2. Key Points of the Speech: Ruthless Reshaping of the Fed’s Communication Mechanism
Warsh sharply cut back the Fed’s past communication style, emphasizing a return to simplicity and directness:
Abandon "Forward Guidance": Warsh explicitly stated that, in the current economic environment, forward guidance "is not applicable." He straightforwardly said, "I cannot provide any forward guidance on future interest rates. The good news is, we will meet again in six weeks."
This means the Fed will no longer try to pre-emptively guide market expectations but will base decisions entirely on subsequent economic data (Data-dependent).
Significantly reduce policy statements: The policy statement issued at this meeting was extremely simplified, removing many verbose modifiers, merely indicating the rate decision and reaffirming the adequacy of reserves in the banking system.
Refuse to participate in "dot plots": As a long-time critic of quarterly economic forecasts and dot plots, Warsh practiced his own philosophy—he is the only Fed official among all members to refuse to submit individual rate forecasts (dot plot positions).
Hint at reducing the frequency of press conferences: Warsh quoted his mentor’s motto: "Press conferences are useful, but only if you truly have important things to say when you hold them."
Imply that future meetings may not necessarily have press conferences every time.
3. Launch of the "Five Major Policy Working Groups" Restructuring Plan
To achieve a thorough reflection and reshaping of the Fed’s operational model, Warsh announced the establishment of five new dedicated working groups in his speech. These groups will bring in top minds from both inside and outside the Fed’s economics community, starting from "first principles," and propose reforms in the following core areas by the end of this year:
Monetary Policy Communication: Study how to streamline and optimize the way the Fed signals to the market.
Balance Sheet: Assess how to reduce the Fed’s massive balance sheet.
Quality of Economic Data: Re-examine the data sources and analytical frameworks relied upon for decision-making.
Productivity: Focus on how productivity and capital investment can boost potential economic growth (Warsh specifically emphasized that current U.S. productivity and capital investment remain strong).
Labor Market: Evaluate metrics for maximizing employment.
4. Emphasize the 2% Inflation Target
In response to previous speculation that he might yield to White House pressure to tolerate inflation or modify the target, Warsh gave a very firm positive response in his speech:
"We have the ability and confidence to achieve the 2% price stability goal. This commitment is firm, consistent, and unequivocal.
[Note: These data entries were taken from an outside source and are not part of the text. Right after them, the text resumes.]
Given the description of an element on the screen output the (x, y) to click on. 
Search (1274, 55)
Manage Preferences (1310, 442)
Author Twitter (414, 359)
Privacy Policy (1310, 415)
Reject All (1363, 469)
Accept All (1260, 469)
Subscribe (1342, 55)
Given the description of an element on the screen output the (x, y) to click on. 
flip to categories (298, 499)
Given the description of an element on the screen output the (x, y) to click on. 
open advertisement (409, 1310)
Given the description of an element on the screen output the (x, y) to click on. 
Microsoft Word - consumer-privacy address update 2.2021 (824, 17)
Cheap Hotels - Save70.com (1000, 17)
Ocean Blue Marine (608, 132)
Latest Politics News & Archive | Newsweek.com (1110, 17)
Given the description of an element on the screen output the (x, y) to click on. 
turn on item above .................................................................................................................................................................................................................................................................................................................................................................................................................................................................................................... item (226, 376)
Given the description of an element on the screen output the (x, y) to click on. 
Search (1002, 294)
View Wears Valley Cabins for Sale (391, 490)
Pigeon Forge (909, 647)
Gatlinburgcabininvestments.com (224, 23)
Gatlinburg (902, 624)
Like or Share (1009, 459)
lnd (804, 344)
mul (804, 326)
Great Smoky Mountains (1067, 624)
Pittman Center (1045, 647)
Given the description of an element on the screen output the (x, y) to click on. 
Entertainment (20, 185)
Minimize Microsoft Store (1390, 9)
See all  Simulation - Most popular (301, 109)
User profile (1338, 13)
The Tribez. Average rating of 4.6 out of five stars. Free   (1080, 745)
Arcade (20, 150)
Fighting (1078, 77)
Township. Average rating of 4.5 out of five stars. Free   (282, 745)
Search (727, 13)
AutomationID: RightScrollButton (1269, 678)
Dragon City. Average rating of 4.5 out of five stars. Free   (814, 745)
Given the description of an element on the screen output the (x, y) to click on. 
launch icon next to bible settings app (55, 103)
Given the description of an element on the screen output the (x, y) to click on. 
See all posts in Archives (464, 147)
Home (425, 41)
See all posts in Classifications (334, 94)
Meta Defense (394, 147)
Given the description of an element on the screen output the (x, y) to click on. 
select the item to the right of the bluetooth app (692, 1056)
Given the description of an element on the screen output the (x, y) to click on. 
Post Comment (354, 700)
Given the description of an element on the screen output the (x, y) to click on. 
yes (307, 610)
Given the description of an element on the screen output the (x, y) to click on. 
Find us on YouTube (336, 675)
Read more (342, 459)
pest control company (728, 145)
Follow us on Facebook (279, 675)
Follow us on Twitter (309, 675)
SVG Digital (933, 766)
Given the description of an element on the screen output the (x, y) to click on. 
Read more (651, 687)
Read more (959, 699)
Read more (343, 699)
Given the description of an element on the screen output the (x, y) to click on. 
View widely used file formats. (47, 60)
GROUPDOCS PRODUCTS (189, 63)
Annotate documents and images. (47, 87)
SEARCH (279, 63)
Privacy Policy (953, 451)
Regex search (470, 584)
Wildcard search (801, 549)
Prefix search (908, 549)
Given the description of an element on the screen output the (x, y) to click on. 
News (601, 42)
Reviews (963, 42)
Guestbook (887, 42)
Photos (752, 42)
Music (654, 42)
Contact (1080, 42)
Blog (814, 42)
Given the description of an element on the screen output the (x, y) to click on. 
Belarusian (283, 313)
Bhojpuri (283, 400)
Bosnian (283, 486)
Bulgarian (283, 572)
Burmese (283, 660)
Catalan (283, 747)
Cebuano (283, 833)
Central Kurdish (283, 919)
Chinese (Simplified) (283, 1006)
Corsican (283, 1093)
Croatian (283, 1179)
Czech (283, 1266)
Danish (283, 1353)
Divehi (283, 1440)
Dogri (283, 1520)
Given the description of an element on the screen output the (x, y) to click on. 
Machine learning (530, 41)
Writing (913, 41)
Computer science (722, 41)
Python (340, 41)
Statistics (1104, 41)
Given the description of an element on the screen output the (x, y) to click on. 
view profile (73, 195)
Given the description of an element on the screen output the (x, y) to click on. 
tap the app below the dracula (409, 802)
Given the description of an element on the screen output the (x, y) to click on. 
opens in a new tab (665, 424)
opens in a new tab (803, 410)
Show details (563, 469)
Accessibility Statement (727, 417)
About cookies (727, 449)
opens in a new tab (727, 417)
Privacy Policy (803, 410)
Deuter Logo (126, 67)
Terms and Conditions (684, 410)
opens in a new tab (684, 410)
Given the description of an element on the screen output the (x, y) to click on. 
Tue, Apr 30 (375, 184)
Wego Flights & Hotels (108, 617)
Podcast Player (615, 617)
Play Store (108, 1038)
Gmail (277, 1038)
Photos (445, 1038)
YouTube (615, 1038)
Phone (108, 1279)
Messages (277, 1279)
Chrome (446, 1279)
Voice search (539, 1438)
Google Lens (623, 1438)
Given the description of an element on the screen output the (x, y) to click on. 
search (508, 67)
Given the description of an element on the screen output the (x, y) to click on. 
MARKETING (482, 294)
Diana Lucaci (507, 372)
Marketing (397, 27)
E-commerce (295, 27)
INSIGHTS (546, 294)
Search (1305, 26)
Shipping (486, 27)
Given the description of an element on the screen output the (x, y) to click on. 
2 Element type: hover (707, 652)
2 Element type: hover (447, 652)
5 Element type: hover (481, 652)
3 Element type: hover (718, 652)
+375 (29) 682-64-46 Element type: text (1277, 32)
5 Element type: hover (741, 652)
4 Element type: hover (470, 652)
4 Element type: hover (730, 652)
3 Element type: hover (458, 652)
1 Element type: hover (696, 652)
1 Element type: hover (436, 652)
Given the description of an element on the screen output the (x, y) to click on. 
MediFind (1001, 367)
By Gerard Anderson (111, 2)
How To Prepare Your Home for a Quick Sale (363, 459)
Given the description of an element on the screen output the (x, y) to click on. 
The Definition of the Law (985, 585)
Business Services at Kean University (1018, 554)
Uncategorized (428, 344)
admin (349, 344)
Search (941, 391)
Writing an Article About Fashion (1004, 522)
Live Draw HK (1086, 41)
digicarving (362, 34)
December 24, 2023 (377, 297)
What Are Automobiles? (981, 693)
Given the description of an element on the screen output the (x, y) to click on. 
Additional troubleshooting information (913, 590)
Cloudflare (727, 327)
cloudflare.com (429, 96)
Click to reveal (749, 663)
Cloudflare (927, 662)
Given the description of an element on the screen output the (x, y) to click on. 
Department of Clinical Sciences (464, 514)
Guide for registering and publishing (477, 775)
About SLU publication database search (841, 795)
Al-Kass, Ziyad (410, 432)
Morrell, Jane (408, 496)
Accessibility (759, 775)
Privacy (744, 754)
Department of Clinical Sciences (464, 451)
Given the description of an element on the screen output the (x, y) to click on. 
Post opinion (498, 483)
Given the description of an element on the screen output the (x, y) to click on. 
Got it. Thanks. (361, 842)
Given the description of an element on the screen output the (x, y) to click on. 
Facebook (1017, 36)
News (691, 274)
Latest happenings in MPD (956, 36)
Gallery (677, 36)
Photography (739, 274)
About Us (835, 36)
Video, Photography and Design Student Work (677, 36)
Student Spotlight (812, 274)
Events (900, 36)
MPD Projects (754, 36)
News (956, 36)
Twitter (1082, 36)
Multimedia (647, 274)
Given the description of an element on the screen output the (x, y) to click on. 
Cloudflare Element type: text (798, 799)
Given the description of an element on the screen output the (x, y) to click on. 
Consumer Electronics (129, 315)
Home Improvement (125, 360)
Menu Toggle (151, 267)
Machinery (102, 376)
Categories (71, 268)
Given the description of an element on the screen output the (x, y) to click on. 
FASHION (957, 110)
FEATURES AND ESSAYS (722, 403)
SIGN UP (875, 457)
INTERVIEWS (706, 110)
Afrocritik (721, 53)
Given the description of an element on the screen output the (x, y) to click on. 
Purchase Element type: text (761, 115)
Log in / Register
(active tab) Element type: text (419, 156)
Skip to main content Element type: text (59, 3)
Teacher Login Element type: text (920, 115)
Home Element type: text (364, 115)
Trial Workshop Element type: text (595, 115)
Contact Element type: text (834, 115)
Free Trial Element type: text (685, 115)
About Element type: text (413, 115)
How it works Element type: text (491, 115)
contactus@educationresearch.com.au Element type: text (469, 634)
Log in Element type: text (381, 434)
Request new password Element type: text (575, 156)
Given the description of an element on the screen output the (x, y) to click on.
It’s an important signal that the Fed has lacked over the past five years, and we are now here to thoroughly address this issue."
5. Market Reactions
Because Warsh’s debut demonstrated a strongly hawkish communication style (no forward guidance, colleagues hinting at rate hikes, tough stance on fighting inflation), it not only dashed the market’s previous expectations of rate cuts but also increased future policy uncertainty.
All three major U.S. stock indices plummeted after the press conference: the Dow Jones fell by 500 points, the S&P 500 and Nasdaq both declined over 1.2%, the Russell 2000 dropped 0.72%, and the VIX fear index rose 12%.
6. Reviewing the Years of Past Fed Chairs, Market Environment, and the One-Year Performance of the U.S. Major Indices After Taking Office
Over the past 40+ years, a new Fed chair taking office does not necessarily mean poor stock market performance. Except for Greenspan, who took office during the 1987 stock crash, most of the other chairs saw positive returns in the first year of their tenure.
What truly influences market performance is often not who the chair is but the economic cycle at the time they take over:
- Volcker faced hyperinflation,
- Bernanke faced a housing bubble,
- Yellen inherited the QE era,
- Warsh is entering a new cycle shaped by AI investments, fiscal deficits, and high interest rates.
Although history does not predict the future, we will see how the future unfolds.